Com base nos dados do Portal da Transparência do SNS, o economista relembra que, apesar de o número de profissionais de saúde ter aumentado entre março e dezembro do ano passado – período de pandemia -, a categoria dos médicos diminuiu em 758, “o que não deixa de ser dramático e reflete bem a forma como os sucessivos Governos têm tratado os profissionais de saúde e o SNS nos últimos anos (ausência de carreiras e remunerações dignas, a que se junta a falta de condições de trabalho devido ao reduzido investimento no SNS), cujas consequências os portugueses e a economia estão agora a pagar caro, como é visível para todos”.

E as críticas não ficam por aqui. No seu estudo cita o Health at a Glance: Europe 2020, feito pela Comissão Europeia, e lembra que, na UE, o número de médicos por mil habitantes é de 3,8. No entanto, no SNS, esse número é de 2,87. Já no que diz respeito aos enfermeiros por mil habitantes, na UE são 8,2 mas, em Portugal, apenas 4,7. 

Por outro lado, o número de enfermeiros por médico na União Europeia é de 2,3, enquanto no SNS é de 1,6. E o número de auxiliares de saúde por enfermeiro é ainda mais baixo: apenas 0,6. Para o economista é, então, claro que os números da execução do Orçamento mostram que o Governo e, em particular, o ministro das Finanças “continuam com a obsessão do défice”. 

O orçamento inicial e suplementar do SNS para o ano passado e com o executado em 2020 “mostram com clareza a continuação do subfinanciamento do Serviço Nacional de Saúde, mesmo durante a pandemia, assim como a obsessão do défice traduzida em transferências do Orçamento do Estado para o SNS inferiores às previstas, bem como cortes na despesa também em relação ao previsto”, acusa Eugénio Rosa. Nas suas contas, comparando os valores de receita do SNS prevista do Orçamento Suplementar com o que foi efetivamente transferido do Orçamento do Estado para o SNS, constata-se uma redução de 275,6 milhões de euros. 

Fazendo a mesma comparação entre a despesa prevista no orçamento suplementar do SNS e o que foi executado, “conclui-se que foram feitos cortes no montante de 276,3 milhões de euros”. E o economista acrescenta: “O ano de 2020 terminou, mais uma vez, com um saldo negativo entre recebimentos e pagamentos no montante de 292,5 milhões de euros, o que vai engrossar a dívida”.

Conclusões A primeira conclusão, segundo Eugénio Rosa, é a redução nas transferências do OE para o SNS de 232,8 milhões de euros em relação ao previsto no Orçamento Suplementar.
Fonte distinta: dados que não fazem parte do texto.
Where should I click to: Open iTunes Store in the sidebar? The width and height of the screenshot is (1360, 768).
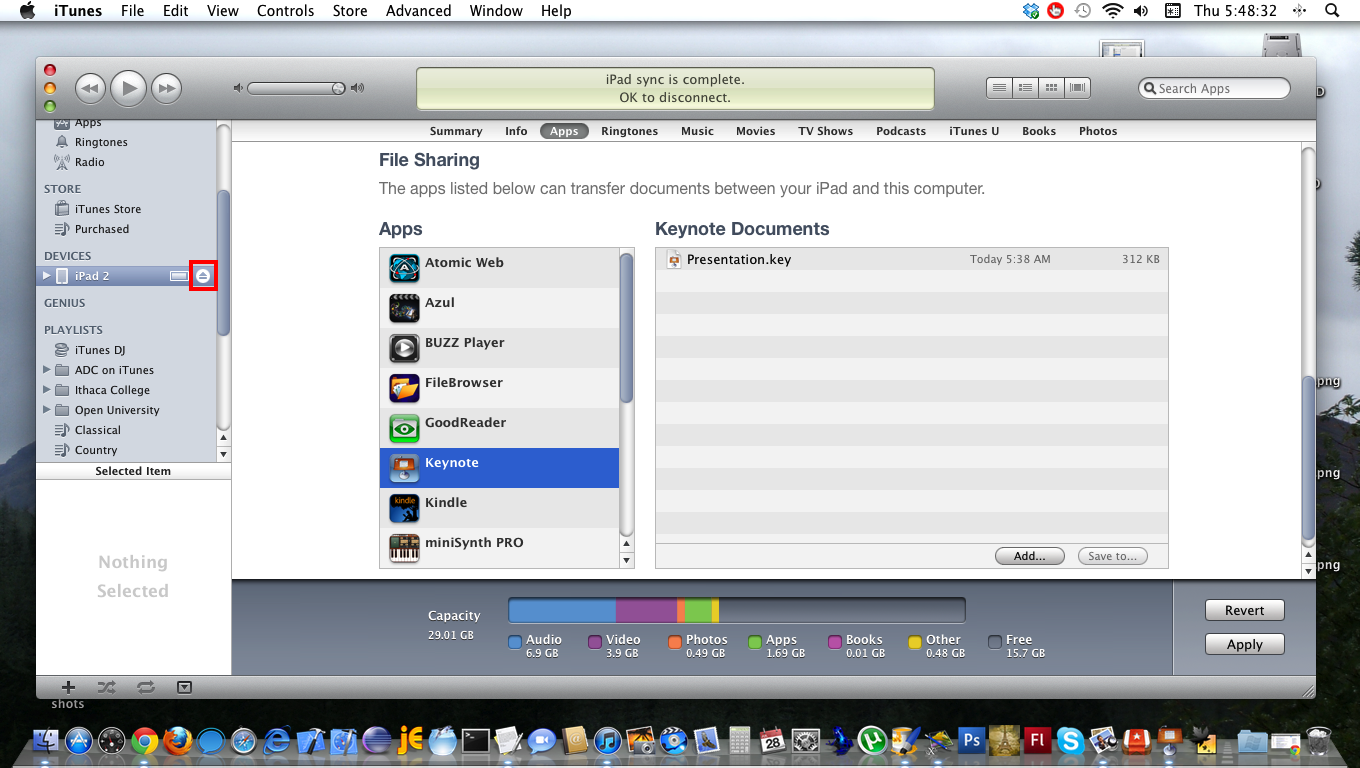[107, 209]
Outra redução foi registada nos fundos que têm como origem receitas de capital: menos 25,2 milhões de euros. O especialista não tem dúvidas: “Tudo isto contribui para estrangular ainda mais financeiramente o SNS e aumentar as suas dificuldades de funcionamento, mesmo num contexto de pandemia. A análise das despesas do SNS em 2020 também revela situações insólitas e incompreensíveis, para não dizer mesmo inaceitáveis”. 

As despesas com os profissionais de saúde aumentaram “apenas” 133 milhões de euros em relação ao Orçamento inicial e 38,8 milhões face ao suplementar. “E isto quando o SNS tem uma falta enorme de profissionais para enfrentar uma pandemia que colocou Portugal nos primeiros lugares dos países com mais infetados e mortes por 100 mil habitantes. E a situação é de tal forma grave que uma equipa médica da Alemanha teve de vir para Portugal com o objetivo de prestar ajuda”, acusa Eugénio Rosa. 

Mas as críticas vão mais longe: “Como se tudo isto já não fosse suficiente, reduz-se a despesa à custa da redução da assistência médica à população”.

O economista critica a carência de investimentos no SNS nos últimos anos, que têm sido “muito inferiores ao necessário”, servindo “só para compensar aquilo que se degrada e se torna obsoleto”. “O que se verificou em 2020 é verdadeiramente inaceitável: dos 438,7 milhões de euros de investimentos previstos no SNS em 2020, apenas se realizaram 262,9 milhões de euros, tendo havido um corte de 40%”.

O especialista diz que estas reduções, bem como a diminuição da assistência médica à população não covid, fazem a contenção do défice. “Para conseguir isso, planeia-se tarde e a más horas, adiam-se decisões fundamentais, mas tudo isto tem um custo elevado em infeções, em vidas, em colapso económico e social, como a experiência dolorosa tem mostrado. A obsessão do défice não pode imperar nesta área num momento tão difícil como o que o país vive”, termina.